PROBLEM TO WORK ON » In the article on UV-related skin lesions, condense the paragraph beginning "Transition of SK to SCC" into a shorter version that keeps its main facts.

SOURCE TEXT »

ARTICLE
Chronic repeated exposure to ultraviolet radiation (UV) results in skin
photoaging and skin cancer, inducing the development of cutaneous lesions
such as solar keratosis (SK), basal cell carcinoma (BCC) and squamous
cell carcinoma (SCC) [1-5].
The most common epithelial precancerous lesions found in photo-damaged
skin is SK. Lever [6] defined SK as squamous cell carcinoma in situ
due to the presence of anaplastic cells in the lesion. Other dermatologists
classified SK as squamous cell carcinoma grade 1/2 [7].
Transition of SK to SCC is well-documented in the literature [8]. Reported
rates of malignant transformation range from 12 to 25% [8]. The transition
from SK to SCC, where the same type of cells are involved, can be easily
understood. However, the transition between SK and BCC is more difficult
to explain. Cells of SK and BCC, products of two different pathways of
differentiation, have different morphology, antigenic characteristics
and biological behavior [6, 9, 10].

RECORDS PROVIDED »

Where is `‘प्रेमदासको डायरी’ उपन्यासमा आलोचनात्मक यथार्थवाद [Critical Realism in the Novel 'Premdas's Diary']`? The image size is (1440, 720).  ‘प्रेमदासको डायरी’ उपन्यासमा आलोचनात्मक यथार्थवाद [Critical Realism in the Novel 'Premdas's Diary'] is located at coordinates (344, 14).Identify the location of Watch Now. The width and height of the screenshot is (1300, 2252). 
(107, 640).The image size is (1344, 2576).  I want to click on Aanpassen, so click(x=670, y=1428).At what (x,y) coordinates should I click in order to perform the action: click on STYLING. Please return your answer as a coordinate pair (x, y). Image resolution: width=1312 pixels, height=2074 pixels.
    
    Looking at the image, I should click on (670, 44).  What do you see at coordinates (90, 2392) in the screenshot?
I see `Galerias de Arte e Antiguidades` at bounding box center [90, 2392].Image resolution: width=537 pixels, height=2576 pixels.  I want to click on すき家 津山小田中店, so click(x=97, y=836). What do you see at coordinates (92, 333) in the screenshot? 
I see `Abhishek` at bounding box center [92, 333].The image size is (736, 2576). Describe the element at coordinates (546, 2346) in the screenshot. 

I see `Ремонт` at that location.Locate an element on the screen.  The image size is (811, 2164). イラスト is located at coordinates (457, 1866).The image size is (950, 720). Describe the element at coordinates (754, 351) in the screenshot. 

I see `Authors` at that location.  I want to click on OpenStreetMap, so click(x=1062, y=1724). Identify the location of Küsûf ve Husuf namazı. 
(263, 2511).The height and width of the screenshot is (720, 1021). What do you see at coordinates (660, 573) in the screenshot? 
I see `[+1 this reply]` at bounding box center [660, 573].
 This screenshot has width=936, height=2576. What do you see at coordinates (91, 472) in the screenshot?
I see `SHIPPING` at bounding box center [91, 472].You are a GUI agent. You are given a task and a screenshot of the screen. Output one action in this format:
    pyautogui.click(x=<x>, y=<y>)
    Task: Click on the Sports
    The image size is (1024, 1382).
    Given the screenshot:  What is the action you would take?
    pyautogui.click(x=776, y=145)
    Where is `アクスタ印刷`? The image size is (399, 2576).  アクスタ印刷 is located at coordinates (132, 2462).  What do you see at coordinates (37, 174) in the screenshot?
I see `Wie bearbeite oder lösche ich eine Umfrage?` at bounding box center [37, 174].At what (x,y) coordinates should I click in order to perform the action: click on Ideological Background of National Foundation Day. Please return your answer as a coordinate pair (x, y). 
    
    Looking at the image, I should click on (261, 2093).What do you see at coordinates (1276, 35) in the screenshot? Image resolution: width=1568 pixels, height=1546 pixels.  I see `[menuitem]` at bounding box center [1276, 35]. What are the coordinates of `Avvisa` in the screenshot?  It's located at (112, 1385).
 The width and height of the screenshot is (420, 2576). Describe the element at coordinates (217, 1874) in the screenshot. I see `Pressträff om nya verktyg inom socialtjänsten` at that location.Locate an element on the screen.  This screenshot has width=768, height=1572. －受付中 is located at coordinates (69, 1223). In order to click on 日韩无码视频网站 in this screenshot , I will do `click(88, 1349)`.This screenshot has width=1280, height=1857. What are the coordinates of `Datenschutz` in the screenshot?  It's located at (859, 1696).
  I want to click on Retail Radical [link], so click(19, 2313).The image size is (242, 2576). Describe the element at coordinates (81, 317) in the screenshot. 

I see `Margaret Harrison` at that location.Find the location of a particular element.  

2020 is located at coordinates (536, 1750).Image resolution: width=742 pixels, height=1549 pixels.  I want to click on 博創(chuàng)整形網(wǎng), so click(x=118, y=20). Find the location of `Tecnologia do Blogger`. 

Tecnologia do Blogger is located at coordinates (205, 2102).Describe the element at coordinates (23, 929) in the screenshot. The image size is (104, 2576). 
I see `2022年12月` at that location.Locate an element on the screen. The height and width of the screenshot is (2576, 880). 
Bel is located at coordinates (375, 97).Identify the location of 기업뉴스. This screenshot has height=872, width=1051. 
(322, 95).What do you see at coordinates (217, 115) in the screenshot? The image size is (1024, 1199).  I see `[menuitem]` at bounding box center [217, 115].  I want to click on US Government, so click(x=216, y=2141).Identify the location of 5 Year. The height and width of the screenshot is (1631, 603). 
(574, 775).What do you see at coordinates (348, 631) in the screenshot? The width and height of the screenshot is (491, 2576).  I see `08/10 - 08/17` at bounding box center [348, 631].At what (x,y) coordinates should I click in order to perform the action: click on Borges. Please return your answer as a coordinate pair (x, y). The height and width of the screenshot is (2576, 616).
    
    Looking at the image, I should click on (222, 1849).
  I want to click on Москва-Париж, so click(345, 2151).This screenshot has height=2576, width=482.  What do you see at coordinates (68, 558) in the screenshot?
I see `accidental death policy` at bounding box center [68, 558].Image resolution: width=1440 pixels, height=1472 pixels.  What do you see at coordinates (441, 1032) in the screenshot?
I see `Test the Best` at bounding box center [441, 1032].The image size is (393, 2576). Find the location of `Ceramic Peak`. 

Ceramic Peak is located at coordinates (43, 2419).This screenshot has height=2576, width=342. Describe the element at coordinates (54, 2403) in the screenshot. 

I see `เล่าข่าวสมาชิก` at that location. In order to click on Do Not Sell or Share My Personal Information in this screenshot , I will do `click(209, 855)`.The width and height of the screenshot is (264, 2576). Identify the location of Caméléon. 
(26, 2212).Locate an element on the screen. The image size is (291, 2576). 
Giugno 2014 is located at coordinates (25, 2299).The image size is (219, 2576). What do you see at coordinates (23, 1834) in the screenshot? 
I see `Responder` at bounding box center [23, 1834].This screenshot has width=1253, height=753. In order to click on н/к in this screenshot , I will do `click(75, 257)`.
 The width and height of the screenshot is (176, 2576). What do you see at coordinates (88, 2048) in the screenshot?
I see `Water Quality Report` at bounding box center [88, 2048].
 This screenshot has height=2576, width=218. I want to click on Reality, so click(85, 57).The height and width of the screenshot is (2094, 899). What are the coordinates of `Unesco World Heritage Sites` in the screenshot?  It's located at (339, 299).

OUTPUT FOR THIS TASK » The transition from SK to SCC is well documented, with malignant transformation rates of 12 to 25%. It is easy to understand because the same type of cells is involved. The transition from SK to BCC is harder to explain. SK and BCC cells come from two different pathways of differentiation and differ in morphology, antigenic characteristics and biological behavior.